Se o cinema foi
e continua a ser uma arte maior é também por causa de Aki Kaurismäki, cineasta
finlandês de uma inspiração superior que se tem afirmado como um cronista do
quotidiano do seu país, o que agora alargou com sucesso à França contemporânea.
De facto, “Le Havre” (2011) é um filme notável, na linha dos seus filmes
anteriores mas situado naquela cidade francesa, na actualidade, a partir de uma
dinâmica multicultural, multiracial mas sempre extremamente humana e
quotidiana.
Situado entre
gente comum e situando-se com as melhores intenções não apenas em superfície
mas em profundidade, estruturalmente, o filme lida com franceses comuns
sujeitos aos problemas comuns da França e da Europa na actualidade, sem outro
heroísmo que não seja o do quotidiano – lição maior do cinema do pós-guerra. Há um casal comum, um jovem africano em fuga, em busca
de melhor destino, uma comunidade de proximidade em que toda a gente se
conhece, uma mulher gravemente doente. É a vida da gente comum numa cidade portuária.
Só que ao criá-lo em filme Aki Kaurismäki
introduz a verdadeira, a original magia do cinema, e transfigura os pequenos acontecimentos do quotidiano em momentos
especiais, que ficam a pairar diante de nós, espectadores, como a possível essência da
vida, pela qual todos passámos sem nos apercebermos disso. Ora é ao tornar especial,
especialmente notável o banal quotidiano que o cineasta finlandês, na esteira
dos seus filmes anteriores torna este “Le Havre” um filme notável, superior, que se degusta com espanto enquanto a ele se assiste, levados de curiosidade
em surpresa, de angústia em desespero, por fim em satisfação inesperada. E como
aquele Marcel Marx/André Wilms, aquela Arletty/Kati Outinen, aquele pequeno
Idrissa/Blondin Miguel, mesmo aquele Monet/Jean-Pierre Darroussin são eu, tu e todos
nós nos seus pequenos e grandes gestos, no seu quotidiano aflito em que porém
uns aos outros se compreendem e ajudam – como devia acontecer, e se calhar não acontece
sempre na vida real.
É mesmo por isso que Aki Kaurismaki,
detentor de um segredo comezinho mas universal, se reafirma aqui como o grande
cineasta da gente comum dos nossos dias, sem outras ilusões para além daquelas
que ele para as suas personagens, como cada um de nós para si próprio pode criar. Não há, como não deve haver, ilusão
que se deva alimentar. Não há, como não deve haver, sonho que não se deva,
apesar de tudo e mesmo se improvável manter e alimentar. O que é preciso é entender a vida como a única oportunidade que temos de sentir, criar, amar e recriar no tempo, mesmo em desilusão, mesmo em perda, porque é aquilo de que dispomos e porque algures,
para alguém em algum momento tudo virá a fazer sentido - aquele que tiver tido para nós.

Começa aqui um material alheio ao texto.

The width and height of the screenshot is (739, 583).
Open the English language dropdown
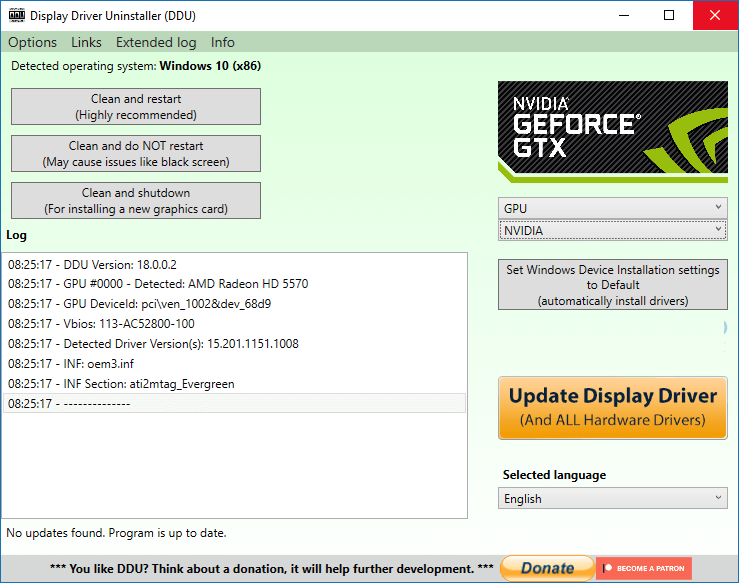click(612, 498)
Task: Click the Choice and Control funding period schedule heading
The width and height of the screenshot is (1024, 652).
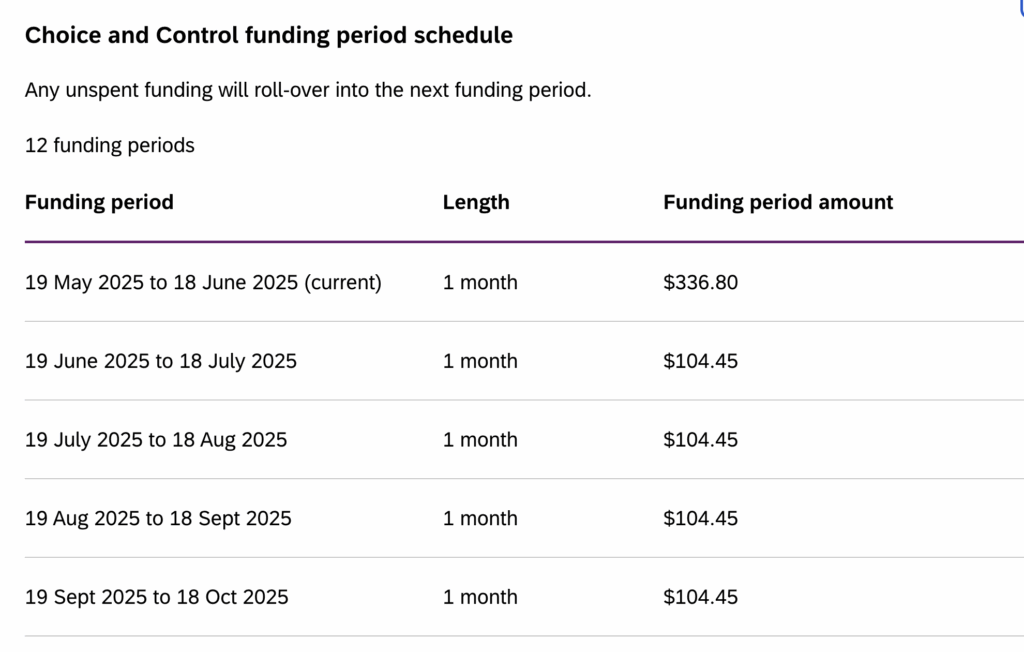Action: pos(268,35)
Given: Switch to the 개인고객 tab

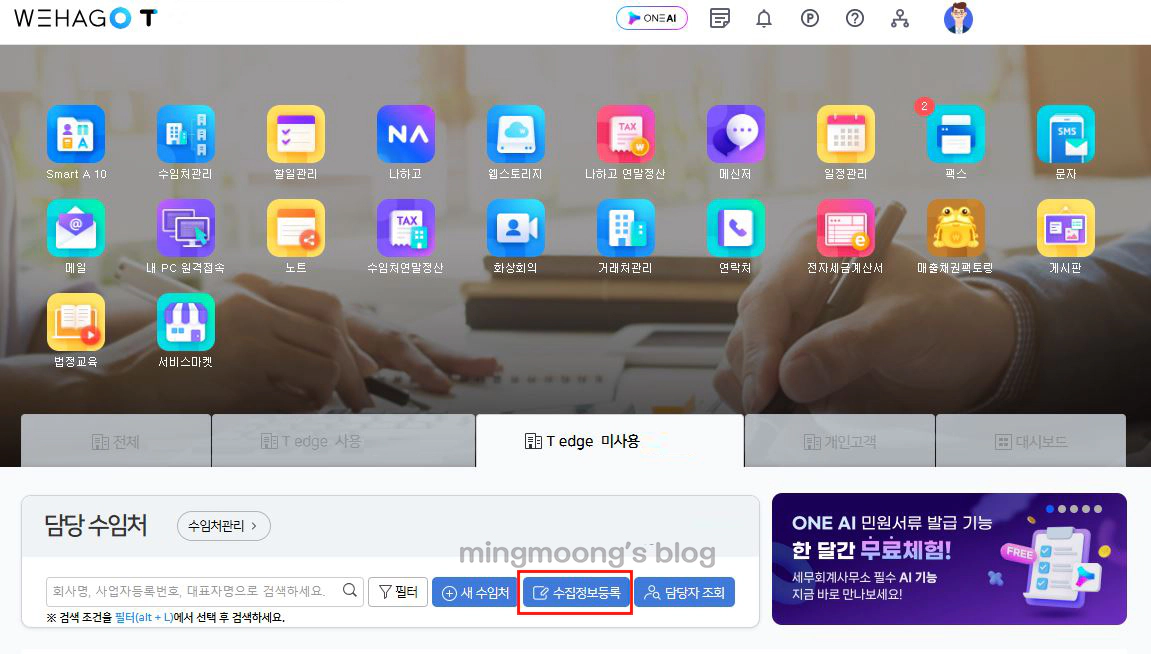Looking at the screenshot, I should click(840, 440).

Pessoalmente, sou particularmente
sensível ao trabalho de Aki Kaurismäki com os actores, em geral, com Kati
Outinen, que está para ele como Liv Ullman esteve para Ingmar Bergman, em especial – há
coisas, pontos fílmicos e humanos que nos filmes dele só são possíveis com ela,
beleza estranha, doce, diáfana.
Por trás do
quotidiano deste finlandês muito especial está, contudo, a ideia de uma responsabilidade,
que é comum, partilhada por ser pessoal, que torna especialmente importantes os
seus filmes e as suas personagens, que apresentam de filme para filme uma coerência
notável, ao sabor da sua própria inspiração, responsabilidade essa que vai dar a
cada pequeno gesto o seu grande sentido.
Além disso, muito kaurismakiano
embora, o filme tem apontamentos que são piscar de olhos ao cinema francês:
Pierre Étaix e Jean-Pierre Léaud em pequenos papéis, o primeiro na pele de um
médico que se chama Becker (como o grande Jacques), o segundo como o denunciante; a localização do filme no
Havre, cidade que recorda “O Atalante”/”L’Atalante”, o mítico e fundamentel
derradeiro filme do jovem Jean Vigo (1934), cujo espírito (e até a letra)
atravessa este filme – uma lição que o cinema francês parece ter esquecido.